Which do you object to more?

Comment by Philip J. Palin

August 16, 2013 @ 9:05 am


I agree there are parallels between NSA surveillance and Stop-and-Frisk. There are certainly some — a distinct minority, I think — who find such actions innately objectionable in every context. What I think has more recently undermined and now threatens each prevention program is the perception of persistent abuse of each program’s internal disciplines and a growing concern that senior elected and appointed officials are in denial regarding a pattern of abuse.

(I don’t know if the pattern of abuse is real, but I am sure the perception of the pattern is real.)

Most expect some bad apples. Most are forgiving of occasional mistakes.
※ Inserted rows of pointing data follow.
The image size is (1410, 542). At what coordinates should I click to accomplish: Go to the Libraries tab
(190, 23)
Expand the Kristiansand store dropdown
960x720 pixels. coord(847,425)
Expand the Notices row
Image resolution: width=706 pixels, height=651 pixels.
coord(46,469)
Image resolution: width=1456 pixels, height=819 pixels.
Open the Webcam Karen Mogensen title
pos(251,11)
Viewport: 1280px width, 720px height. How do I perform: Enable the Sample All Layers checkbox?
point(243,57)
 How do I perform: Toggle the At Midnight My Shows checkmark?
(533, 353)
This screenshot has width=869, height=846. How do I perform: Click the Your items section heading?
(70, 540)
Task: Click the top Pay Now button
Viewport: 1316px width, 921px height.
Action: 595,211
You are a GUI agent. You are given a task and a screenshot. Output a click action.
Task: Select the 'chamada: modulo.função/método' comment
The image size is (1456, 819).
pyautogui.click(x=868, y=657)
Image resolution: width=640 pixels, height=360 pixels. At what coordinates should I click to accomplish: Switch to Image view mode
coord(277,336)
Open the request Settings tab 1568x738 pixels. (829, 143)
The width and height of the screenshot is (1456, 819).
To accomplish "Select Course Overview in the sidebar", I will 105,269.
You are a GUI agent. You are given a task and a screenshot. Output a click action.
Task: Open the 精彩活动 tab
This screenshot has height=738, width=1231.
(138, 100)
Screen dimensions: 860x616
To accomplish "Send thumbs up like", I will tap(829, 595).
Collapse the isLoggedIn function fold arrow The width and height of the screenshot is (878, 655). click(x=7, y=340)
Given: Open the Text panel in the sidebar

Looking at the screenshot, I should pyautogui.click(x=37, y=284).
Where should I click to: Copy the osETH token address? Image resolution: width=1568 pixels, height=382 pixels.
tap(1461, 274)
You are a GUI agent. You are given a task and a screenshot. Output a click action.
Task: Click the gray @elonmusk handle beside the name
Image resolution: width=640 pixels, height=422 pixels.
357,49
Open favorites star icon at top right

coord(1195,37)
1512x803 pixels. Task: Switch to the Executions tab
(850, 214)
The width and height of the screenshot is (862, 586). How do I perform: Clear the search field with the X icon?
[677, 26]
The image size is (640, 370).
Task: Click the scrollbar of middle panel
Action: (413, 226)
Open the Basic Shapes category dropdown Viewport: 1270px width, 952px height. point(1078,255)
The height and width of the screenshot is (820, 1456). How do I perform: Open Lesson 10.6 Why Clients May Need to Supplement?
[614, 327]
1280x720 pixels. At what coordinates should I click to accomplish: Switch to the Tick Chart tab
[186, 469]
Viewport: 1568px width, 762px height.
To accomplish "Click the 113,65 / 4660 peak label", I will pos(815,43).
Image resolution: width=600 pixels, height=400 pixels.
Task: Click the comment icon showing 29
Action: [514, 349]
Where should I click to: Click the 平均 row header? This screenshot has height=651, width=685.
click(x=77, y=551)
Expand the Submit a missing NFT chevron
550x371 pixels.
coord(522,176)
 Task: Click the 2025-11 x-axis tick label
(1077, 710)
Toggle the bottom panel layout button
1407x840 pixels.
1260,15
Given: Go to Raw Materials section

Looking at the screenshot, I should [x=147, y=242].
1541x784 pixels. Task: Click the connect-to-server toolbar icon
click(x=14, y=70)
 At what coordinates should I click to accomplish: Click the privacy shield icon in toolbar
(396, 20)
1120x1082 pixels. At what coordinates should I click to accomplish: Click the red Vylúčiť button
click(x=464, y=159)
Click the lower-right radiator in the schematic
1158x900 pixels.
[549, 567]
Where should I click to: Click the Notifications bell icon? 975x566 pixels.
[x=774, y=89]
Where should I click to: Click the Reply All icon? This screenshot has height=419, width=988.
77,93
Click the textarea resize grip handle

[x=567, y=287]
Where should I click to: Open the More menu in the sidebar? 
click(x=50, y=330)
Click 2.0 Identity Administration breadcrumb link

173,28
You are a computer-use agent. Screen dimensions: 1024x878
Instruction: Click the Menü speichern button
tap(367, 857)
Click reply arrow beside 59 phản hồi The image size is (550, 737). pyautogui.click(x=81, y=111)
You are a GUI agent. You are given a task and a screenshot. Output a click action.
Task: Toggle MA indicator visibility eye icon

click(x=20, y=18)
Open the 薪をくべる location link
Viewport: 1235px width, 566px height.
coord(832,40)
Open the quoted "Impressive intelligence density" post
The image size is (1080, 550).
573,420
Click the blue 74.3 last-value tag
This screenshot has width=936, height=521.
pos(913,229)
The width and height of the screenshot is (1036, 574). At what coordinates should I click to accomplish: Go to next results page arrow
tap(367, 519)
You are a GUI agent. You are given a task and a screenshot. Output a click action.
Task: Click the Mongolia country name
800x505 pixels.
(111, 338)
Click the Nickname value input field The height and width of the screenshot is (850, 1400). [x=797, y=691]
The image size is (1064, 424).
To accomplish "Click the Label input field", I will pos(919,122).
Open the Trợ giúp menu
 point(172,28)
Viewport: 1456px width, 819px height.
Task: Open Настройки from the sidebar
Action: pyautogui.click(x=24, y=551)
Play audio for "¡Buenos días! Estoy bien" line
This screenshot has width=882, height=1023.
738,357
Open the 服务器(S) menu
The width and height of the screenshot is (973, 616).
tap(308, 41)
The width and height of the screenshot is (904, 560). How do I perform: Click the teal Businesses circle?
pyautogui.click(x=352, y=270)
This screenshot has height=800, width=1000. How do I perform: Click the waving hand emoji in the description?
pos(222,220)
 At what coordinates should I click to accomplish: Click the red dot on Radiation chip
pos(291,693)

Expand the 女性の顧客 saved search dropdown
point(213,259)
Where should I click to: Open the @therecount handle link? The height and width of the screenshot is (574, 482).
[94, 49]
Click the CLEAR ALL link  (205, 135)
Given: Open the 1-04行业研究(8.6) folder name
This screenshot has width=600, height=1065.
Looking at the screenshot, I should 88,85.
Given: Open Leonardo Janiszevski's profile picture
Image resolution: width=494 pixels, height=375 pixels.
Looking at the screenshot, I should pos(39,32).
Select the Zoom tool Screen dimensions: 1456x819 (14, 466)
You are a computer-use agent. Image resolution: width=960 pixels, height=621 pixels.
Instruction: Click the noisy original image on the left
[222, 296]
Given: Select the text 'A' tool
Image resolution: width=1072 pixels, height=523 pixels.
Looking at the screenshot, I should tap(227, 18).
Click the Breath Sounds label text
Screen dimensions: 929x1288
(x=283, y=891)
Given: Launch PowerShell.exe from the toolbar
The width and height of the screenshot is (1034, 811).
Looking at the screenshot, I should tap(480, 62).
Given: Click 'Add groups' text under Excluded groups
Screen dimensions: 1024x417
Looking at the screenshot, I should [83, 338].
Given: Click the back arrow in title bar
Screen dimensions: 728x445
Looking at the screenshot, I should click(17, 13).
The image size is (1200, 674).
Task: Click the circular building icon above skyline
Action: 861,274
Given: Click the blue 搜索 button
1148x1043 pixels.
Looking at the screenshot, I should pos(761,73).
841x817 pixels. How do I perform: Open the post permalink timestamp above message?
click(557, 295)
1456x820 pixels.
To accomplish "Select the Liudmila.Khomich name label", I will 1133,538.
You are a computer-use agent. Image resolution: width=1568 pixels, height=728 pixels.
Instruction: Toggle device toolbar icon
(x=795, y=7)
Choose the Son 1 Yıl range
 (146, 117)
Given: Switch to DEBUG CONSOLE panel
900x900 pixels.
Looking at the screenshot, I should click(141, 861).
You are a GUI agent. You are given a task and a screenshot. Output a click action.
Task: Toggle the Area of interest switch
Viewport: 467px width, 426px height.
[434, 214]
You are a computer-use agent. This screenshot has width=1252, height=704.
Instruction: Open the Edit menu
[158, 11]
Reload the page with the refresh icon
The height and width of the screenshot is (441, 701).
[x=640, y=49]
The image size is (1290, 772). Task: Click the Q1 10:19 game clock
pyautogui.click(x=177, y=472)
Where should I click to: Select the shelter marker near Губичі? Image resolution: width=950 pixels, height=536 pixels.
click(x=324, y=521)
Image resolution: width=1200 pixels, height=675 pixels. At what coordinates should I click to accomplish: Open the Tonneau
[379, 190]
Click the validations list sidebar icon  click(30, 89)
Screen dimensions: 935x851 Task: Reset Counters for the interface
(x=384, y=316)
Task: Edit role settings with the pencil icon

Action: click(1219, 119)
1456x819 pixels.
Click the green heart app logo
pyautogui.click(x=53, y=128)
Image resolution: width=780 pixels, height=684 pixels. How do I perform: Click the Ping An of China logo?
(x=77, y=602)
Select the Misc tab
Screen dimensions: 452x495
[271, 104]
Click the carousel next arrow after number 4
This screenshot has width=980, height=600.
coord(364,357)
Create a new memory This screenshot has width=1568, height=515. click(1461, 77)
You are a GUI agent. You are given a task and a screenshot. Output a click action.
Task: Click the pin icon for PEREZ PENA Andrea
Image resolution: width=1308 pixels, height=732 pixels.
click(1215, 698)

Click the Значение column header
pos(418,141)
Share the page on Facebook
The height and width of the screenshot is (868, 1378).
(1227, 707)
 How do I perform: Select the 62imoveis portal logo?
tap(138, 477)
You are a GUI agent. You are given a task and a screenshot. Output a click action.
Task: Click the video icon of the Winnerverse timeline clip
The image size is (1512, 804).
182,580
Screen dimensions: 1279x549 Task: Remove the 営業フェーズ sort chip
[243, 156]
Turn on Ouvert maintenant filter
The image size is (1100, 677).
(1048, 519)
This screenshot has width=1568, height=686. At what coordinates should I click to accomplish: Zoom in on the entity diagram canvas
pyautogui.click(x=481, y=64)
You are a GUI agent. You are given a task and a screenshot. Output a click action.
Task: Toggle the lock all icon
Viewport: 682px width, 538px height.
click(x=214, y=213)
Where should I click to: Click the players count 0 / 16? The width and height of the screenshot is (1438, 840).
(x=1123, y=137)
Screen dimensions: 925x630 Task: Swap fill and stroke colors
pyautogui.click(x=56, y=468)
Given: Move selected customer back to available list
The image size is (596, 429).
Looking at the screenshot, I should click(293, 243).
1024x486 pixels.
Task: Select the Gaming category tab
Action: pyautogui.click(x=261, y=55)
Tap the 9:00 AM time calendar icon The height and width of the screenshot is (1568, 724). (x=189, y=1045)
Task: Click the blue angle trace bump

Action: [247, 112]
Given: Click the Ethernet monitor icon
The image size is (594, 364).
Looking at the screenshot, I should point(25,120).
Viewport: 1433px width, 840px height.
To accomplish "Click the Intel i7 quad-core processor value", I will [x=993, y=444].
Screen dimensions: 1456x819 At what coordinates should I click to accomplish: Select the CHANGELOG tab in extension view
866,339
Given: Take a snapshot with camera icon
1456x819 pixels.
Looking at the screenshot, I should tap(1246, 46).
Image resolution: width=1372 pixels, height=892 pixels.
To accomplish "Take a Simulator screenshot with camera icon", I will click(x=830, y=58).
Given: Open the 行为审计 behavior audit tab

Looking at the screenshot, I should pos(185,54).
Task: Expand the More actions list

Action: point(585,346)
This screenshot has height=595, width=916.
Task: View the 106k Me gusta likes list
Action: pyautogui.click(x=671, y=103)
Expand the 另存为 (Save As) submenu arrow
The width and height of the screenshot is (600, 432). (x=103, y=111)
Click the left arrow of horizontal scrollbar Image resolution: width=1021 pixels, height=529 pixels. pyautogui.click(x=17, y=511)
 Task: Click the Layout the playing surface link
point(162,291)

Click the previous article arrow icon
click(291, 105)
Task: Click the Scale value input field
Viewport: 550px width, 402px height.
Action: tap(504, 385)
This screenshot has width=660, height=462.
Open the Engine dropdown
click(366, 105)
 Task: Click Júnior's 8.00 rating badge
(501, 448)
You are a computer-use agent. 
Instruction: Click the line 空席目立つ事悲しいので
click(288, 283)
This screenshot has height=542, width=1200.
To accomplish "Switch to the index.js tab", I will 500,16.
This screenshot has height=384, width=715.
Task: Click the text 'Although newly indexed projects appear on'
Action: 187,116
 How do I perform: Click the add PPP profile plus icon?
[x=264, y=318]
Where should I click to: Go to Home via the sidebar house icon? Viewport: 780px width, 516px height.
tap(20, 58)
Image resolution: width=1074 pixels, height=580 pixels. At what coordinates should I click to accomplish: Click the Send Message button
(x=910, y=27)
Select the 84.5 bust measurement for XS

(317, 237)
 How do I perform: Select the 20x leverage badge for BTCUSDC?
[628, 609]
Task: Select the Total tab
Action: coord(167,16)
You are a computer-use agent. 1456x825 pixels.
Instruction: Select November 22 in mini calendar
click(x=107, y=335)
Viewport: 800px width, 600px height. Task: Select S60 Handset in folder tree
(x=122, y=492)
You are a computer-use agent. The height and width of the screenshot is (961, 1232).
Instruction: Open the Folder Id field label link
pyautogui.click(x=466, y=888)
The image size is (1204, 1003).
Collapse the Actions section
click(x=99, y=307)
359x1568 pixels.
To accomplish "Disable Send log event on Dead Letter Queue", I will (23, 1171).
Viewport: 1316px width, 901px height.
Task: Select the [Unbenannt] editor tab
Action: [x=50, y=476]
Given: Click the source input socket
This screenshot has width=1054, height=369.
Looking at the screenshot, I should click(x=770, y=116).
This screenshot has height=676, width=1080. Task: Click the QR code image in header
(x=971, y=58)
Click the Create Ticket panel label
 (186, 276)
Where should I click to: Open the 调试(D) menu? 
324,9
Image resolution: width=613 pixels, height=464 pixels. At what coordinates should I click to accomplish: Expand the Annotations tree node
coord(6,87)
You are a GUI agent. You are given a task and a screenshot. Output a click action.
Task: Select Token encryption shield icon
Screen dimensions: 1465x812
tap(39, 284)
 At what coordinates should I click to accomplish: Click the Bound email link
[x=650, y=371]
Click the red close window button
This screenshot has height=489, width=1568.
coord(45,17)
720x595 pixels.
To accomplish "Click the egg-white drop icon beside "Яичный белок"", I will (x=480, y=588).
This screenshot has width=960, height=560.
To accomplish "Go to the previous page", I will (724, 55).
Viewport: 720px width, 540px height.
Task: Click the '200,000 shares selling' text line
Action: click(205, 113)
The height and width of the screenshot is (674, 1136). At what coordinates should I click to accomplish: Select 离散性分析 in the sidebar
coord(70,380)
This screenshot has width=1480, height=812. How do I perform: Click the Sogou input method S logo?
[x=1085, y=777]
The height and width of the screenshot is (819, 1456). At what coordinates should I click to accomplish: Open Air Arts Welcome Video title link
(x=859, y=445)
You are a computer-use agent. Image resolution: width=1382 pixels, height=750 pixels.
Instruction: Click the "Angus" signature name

But when the Guardians seem to regularly behave contrary to their own internal policies and regulations, it is reasonable, even wise, for other elements of society to state their concerns, seek to ensure the Guardians are self-correcting, and perhaps inevitably impose some new constraints to make the point.

Especially with a very long struggle without front lines, there is a need to be prudent and serious regarding the laws-of-war and — particularly in the domestic context — to enforce the laws-of-war.

But to your last question: I think where you and I may disagree is the trade-off between human life and abstract principle. I actually object more to the evil we do ourselves in seeking security than the evil done us by our enemies in exploiting our freedom. I will also admit to being envious of your much more grounded, measurable value-set. Can you find some sympathy for my effort to avoid either-or? I don’t know what Egypt, Syria, Iraq, and Nigeria may yet spawn. But given our current adversaries, I think we can still balance security with liberty.

Comment by JCOMISKEY

August 17, 2013 @ 6:30 am


I sense that we are more in agreement than do you.

I do, however, accept “my grounding.” My grounding was predicated in operational imperatives. That that was done in the immediacy and near-immediacy. All the while I was aware that my actions and the actions of those I served with might be assessed post mortem.

I do not negate the efficacy of post mortem evaluation and recommendations for better future practices. HLS wicked problems are best managed knowing that 100% resolution will not be a reality.

My sympathies, prayers, and charity lie with the oppressed.

Comment by William R. Cumming

August 27, 2013 @ 8:14 am

The stop and frisk NYPD effort is now on hold pending appeal. But several Mayoral candidates have stated they will review that effort closely.

Thus the NY Mayoralty race may have important national implications.